**MATERIAL TO PROCESS**:
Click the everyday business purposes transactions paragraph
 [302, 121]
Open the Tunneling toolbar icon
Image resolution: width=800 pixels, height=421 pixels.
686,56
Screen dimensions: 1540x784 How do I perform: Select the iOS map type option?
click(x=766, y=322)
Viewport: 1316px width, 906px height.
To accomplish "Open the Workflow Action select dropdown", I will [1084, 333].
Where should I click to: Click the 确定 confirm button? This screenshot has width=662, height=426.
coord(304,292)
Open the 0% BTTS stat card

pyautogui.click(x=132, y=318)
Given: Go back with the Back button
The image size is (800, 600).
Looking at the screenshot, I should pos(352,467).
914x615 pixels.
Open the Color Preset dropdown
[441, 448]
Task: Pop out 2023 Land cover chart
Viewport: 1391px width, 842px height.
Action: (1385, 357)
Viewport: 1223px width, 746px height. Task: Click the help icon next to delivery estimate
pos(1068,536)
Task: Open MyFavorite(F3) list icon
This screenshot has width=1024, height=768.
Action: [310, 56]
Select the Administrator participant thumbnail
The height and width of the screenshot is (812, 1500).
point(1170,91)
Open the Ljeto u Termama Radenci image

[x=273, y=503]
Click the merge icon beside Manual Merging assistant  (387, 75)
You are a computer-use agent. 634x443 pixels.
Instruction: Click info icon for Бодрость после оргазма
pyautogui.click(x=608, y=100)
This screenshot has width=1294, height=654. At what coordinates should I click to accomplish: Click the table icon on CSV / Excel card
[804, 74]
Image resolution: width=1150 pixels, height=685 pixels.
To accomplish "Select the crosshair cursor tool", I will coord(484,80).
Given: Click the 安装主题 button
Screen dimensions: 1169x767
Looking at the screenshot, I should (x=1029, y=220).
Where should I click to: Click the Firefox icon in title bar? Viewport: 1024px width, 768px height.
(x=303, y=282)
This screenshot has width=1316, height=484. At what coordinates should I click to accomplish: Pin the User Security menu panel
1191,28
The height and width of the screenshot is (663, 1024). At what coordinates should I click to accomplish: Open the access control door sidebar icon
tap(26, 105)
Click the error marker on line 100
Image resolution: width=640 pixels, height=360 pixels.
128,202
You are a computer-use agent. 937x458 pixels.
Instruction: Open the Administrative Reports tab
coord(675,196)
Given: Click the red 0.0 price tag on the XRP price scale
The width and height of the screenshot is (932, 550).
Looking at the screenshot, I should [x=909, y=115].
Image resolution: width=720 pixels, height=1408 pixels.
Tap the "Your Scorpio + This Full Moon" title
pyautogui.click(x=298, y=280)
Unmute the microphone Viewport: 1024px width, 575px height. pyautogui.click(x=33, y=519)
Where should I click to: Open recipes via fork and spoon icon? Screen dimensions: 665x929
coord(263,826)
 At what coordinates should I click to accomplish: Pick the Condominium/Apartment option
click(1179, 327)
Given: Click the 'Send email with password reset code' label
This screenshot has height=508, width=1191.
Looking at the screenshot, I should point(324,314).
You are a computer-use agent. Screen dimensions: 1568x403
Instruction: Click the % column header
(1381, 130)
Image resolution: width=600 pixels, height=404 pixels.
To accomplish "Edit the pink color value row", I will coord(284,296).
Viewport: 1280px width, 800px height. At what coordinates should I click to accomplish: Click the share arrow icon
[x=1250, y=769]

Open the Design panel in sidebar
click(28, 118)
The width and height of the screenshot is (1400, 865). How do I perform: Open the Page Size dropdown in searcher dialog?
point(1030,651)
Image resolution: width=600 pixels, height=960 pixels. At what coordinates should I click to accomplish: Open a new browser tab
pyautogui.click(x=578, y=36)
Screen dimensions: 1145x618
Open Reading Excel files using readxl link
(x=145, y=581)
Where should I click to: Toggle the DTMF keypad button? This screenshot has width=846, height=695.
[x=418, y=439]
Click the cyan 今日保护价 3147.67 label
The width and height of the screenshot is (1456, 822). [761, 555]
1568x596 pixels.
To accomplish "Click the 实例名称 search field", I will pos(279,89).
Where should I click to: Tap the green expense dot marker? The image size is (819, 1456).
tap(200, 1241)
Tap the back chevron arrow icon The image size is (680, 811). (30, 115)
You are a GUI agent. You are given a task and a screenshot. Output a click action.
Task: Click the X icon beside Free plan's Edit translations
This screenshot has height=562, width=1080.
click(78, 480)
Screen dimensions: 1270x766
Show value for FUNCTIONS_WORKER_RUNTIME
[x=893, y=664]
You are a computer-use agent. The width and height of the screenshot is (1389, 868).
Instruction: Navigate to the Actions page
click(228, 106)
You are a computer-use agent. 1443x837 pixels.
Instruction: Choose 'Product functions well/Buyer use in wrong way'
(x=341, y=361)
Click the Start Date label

**EXERCISE INSTRUCTIONS**: Copy each line above containing the string "Edit".

**ANSWER TO THIS EXERCISE**:
To accomplish "Edit the pink color value row", I will coord(284,296).
Task: Click the X icon beside Free plan's Edit translations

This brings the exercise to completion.